Finally, in the case of the requirement for 11 hours minimum daily rest (Article 3) and 24 hours minimum weekly rest (Article 5) – but not in the case of the requirement of daily rest breaks (Article 4) – certain derogations are possible (Article 17(4)):
- (a) in the case of shift work activities, each time the employee changes shift and cannot take daily and/or weekly rest periods between the end of one shift and the start of the next one;
- (b) in the case of activities involving periods of work split up over the day, particularly those of cleaning staff.
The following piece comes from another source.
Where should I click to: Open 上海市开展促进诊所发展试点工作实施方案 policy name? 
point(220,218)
Proposals to amend the directive
The original 1993 Directive included an obligation on the European Commission to review its provisions in relation to the opt-out and the reference period for calculating average working time. Following the failure of the social partners to agree to initiate the social dialogue process on the Directive, the European Commission issued a proposal in 2004 for amendment of the Directive in relation to three issues: the opt-out; the reference period; and the treatment of on-call working time.
The Commission’s proposals in relation to these three issues were opposed by the European Parliament, although by June 2008 it appeared that a compromise could be reached among the Member States. However, while a common position was reached with regard to the reference period – the four-month period for calculating average working time – no agreement was reached on the other issues of the opt-out and on the definition of on-call time. In relation to the opt-out, the differences related to the period of any future opt-out and whether it should be limited. The Council proposal retained this option without any end date, the position of the Parliament was for a phasing out.
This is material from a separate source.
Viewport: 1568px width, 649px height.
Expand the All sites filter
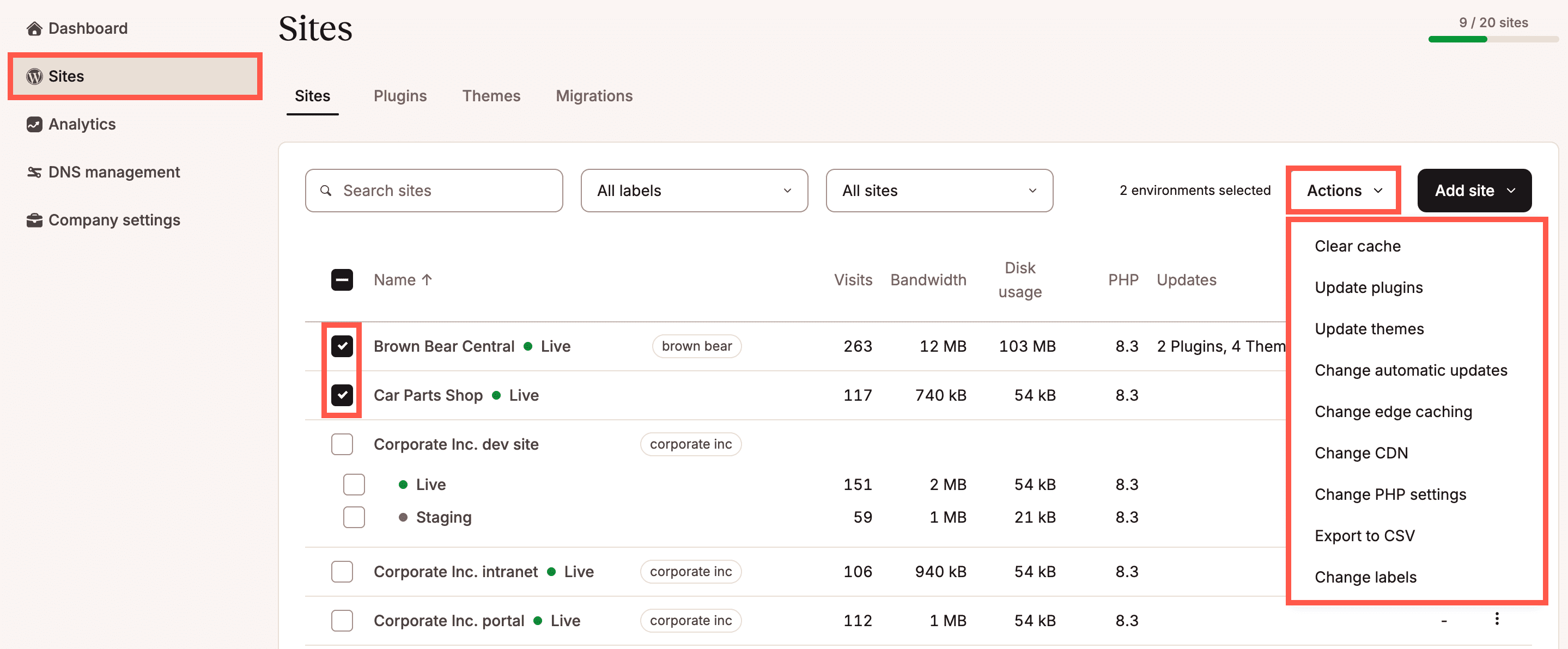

A major area of difficulty in relation to the definition of working time lies in the definition of ‘on-call’ time, where the worker has a contractual obligation to be available for work, but may not actually work. In relation to on-call time, the Commission had proposed a new differentiation between active and inactive parts of on-call time, whereas the Parliament favoured any period of on-call time, including inactive time, spent on the employer’s premises being counted as working time. The failure to reach agreement resulted in the matter being transmitted to a Conciliation Committee in 2009. In April 2009, the Committee reported its failure to find a compromise, the first time that no agreement had been able to be reached at the conciliation stage.
In March 2010, the Commission began again by issuing a first-stage consultation document to the EU-level social partners, asking them for their views on a review of the Directive. In the light of fundamental changes to working patterns since the Directive was originally conceived, the Commission proposes to undertake a comprehensive review of the Directive rather than just focusing on the issues that were deemed to be problematic between the Council and the Parliament. Issues that it wished to address include: working hours and the opt-out; on-call working; flexibility in averaging out weekly working time; and flexibility in minimum daily and weekly rest periods.
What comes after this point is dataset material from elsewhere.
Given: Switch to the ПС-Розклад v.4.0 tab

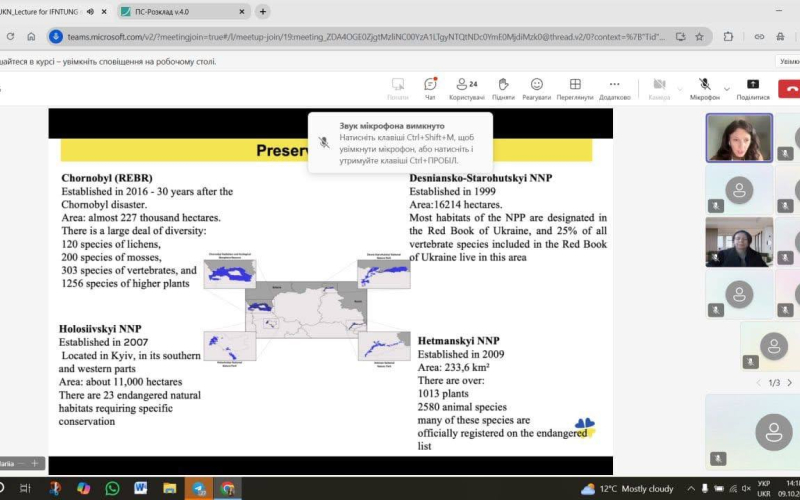Looking at the screenshot, I should pyautogui.click(x=180, y=12).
Following submissions from the social partners, the Commission issued a second-stage consultation document in December 2010. Concluding that changes to working time rules were ‘urgently needed’, the second-stage consultation document asks for the social partners’ views on two options for revision of the Directive:
- a focused review, dealing only with the issues of on-call time and compensatory rest; and
- a comprehensive review, dealing with a wider range of matters highlighted by the social partners in their responses to the first consultation.
In November 2011, the EU-level social partners indicated that they would enter into talks to revise the Directive. Under the process provided for by Article 155 of the Treaty on the Functioning of the European Union (TFEU), they have nine months in which to negotiate an agreement.